She bonded to me very, very strongly in that time, and then would follow me around like a puppy dog everywhere I went after that. Food treats are good if you can find something she really wants to eat.  Be gentle of course, but I don't personally think a shy cat should be put away and ignored.

The contact and comfort method has worked on more that one cat for me.

No fear of contact.  No fear of people.

Good luck.

I'm sure there are hundreds of different opinions out there as well.


----------



## Amyshojai (May 3, 2010)

Bless you for adopting this shy baby. It is a cat "rule" (and normal!) for adult cats to act fearful in a strange, unfamiliar situation. It takes different kitties various lengths of time to come out of their shell. I call it "stranger danger" reaction, and until you're no longer a stranger, and the new place becomes "home" there will continue to be reluctance to interact.

You're already doing many things right. I'm not a fan of "blocking off hiding spots" -- how would you feel being forced out in the open with a scary stranger/smells/environment surrounding you?  So the sheet covered desk with pillow is very good option.

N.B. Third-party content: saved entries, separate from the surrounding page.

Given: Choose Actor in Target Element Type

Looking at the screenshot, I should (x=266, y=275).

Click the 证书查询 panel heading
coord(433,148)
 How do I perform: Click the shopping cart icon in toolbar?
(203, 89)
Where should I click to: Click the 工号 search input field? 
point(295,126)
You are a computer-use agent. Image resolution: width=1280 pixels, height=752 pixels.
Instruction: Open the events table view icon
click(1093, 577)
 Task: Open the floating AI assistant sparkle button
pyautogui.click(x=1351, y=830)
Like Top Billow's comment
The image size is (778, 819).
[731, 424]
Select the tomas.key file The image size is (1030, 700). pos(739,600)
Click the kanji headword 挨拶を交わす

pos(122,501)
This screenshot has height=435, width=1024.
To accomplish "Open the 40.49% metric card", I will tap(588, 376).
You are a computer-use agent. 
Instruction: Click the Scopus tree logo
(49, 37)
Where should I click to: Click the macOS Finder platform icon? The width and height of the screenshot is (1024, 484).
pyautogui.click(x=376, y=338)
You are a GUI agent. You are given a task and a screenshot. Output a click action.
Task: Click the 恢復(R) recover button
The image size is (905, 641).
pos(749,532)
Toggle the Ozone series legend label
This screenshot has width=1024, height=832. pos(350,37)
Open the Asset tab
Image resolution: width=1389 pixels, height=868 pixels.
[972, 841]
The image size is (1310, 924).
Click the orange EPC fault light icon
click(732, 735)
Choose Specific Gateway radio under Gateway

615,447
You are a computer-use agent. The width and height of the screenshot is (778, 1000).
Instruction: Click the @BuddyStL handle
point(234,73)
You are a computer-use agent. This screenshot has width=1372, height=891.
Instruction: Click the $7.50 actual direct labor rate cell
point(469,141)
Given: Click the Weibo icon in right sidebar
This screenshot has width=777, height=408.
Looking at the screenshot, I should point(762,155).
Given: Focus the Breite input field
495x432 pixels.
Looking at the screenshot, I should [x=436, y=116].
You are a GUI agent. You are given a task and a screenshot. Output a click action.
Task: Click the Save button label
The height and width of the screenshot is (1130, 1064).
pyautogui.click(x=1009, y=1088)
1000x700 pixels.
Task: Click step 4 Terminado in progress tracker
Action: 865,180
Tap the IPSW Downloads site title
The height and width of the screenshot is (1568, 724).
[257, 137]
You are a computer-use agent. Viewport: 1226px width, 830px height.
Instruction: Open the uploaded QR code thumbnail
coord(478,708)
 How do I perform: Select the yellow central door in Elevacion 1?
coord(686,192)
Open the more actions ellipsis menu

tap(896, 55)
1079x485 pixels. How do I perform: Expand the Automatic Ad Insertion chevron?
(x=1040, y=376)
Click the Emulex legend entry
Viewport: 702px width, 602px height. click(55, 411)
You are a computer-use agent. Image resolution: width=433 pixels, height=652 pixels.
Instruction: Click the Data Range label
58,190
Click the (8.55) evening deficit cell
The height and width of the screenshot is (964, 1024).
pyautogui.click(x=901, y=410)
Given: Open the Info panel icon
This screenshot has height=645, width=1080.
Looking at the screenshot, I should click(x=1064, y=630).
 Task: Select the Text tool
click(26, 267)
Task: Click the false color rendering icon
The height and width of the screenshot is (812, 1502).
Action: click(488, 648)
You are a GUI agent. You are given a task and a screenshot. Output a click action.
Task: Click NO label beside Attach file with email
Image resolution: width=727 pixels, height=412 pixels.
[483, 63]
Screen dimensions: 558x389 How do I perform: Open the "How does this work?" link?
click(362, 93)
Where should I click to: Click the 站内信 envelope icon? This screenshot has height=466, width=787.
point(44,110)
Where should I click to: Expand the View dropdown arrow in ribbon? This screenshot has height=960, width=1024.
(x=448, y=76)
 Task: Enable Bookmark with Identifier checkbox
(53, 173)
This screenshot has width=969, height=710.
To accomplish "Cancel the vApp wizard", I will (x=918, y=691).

Cats recognize what's "safe" by smell--what smells like them is safe. They share scent by cheek rubbing objects/people, mutual grooming, sleeping with each other, even clawing leaves scent markings behind. So associating YOUR smell with all-good-things can help enormously.

A quick comment on the "constant touching" advice--and a caution. That CAN work with kittens but for adult cats it can backfire and get you injured or even associate you with a fearful situation and make the angst worse. It's a technique called "flooding" where basically you surround the cat with what she fears until the fear mechanism shuts down. Sort of like locking an arachnophobe in a closet with spiders...you can't get away and ultimately you freeze. So for moderately shy kitties it might be one option--with terrified cats, please don't. *s*

If the cat allows it, try petting her with a clean pair of socks over your hands (she may accept that more than your bare hands). These socks now smell like her--so put them on and voila! you smell like she's already ankle-rubbed/marked you with her scent.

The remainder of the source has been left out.